IACP - Ethics Toolkit

IACP - Ethics Toolkit

The IACP Ethics Toolkit is designed to provide guidance, instructional assistance, and resources to chief executives, planners, instructors, supervisors and officers on the topic of ethics in policing.

Law enforcement administrators agree that upholding professional ethics and integrity is critically important for the profession. From recruiting and selection, through promotions and assignments, to training and field activities, no other factor weaves such a powerful web through every aspect of policing. There is a critical need to heighten the awareness and visibility of our ethical standards, both internally and externally.

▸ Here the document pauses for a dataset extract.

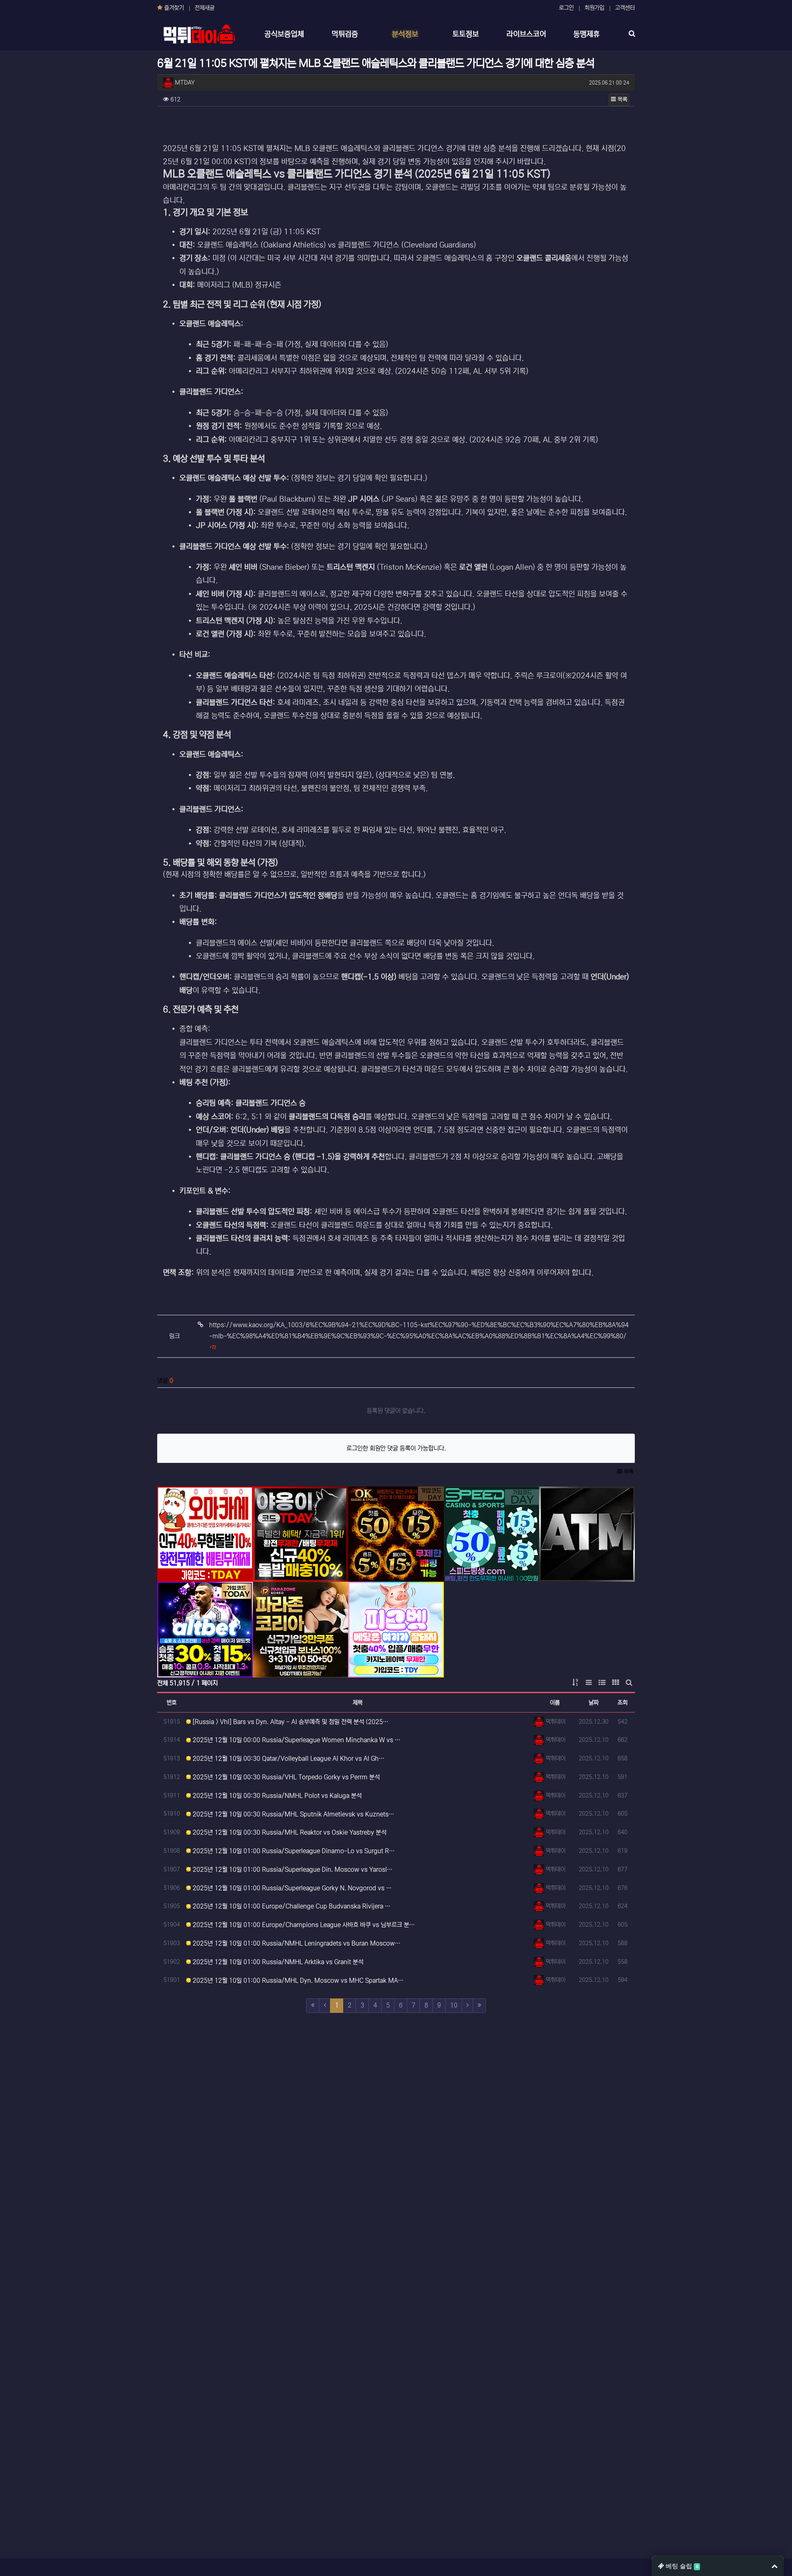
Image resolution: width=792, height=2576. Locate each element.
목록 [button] (621, 99)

Since its inception, the IACP has been committed to enhancing ethical conduct and integrity among law enforcement professionals. During the last half of the 20th century, the IACP advanced several key ethics documents, including the Code of Ethics and the Oath of Honor, to offer guidance to agencies and individuals for increasing professionalism within law enforcement.

The IACP, through its Police Image and Ethics Committee, places continual focus on this topic in the 21st Century as we strive to assist law enforcement professionals in achieving and maintaining the highest levels of ethical standards while ensuring its continual relevancy to modern policing. 

Further, the IACP’s Leadership in Police OrganizationsSM training program and Woman's Leadership Institute (WLI) seek to ensure the training and development of current and future police leaders includes a robust discussion of ethics. Lessons in both LPO and WLI are devoted to the science and application of ethics in policing. Areas of study include noble cause corruption, becoming a first class “notice” of ethical transgressions, identifying signs of ethical collapse, and identifying leader strategies for creating and maintaining an ethical organization. These areas of study are brought together through practical case studies in order to ensure the understanding and application of the leader thought process as it applies to the continuum of ethical decision making.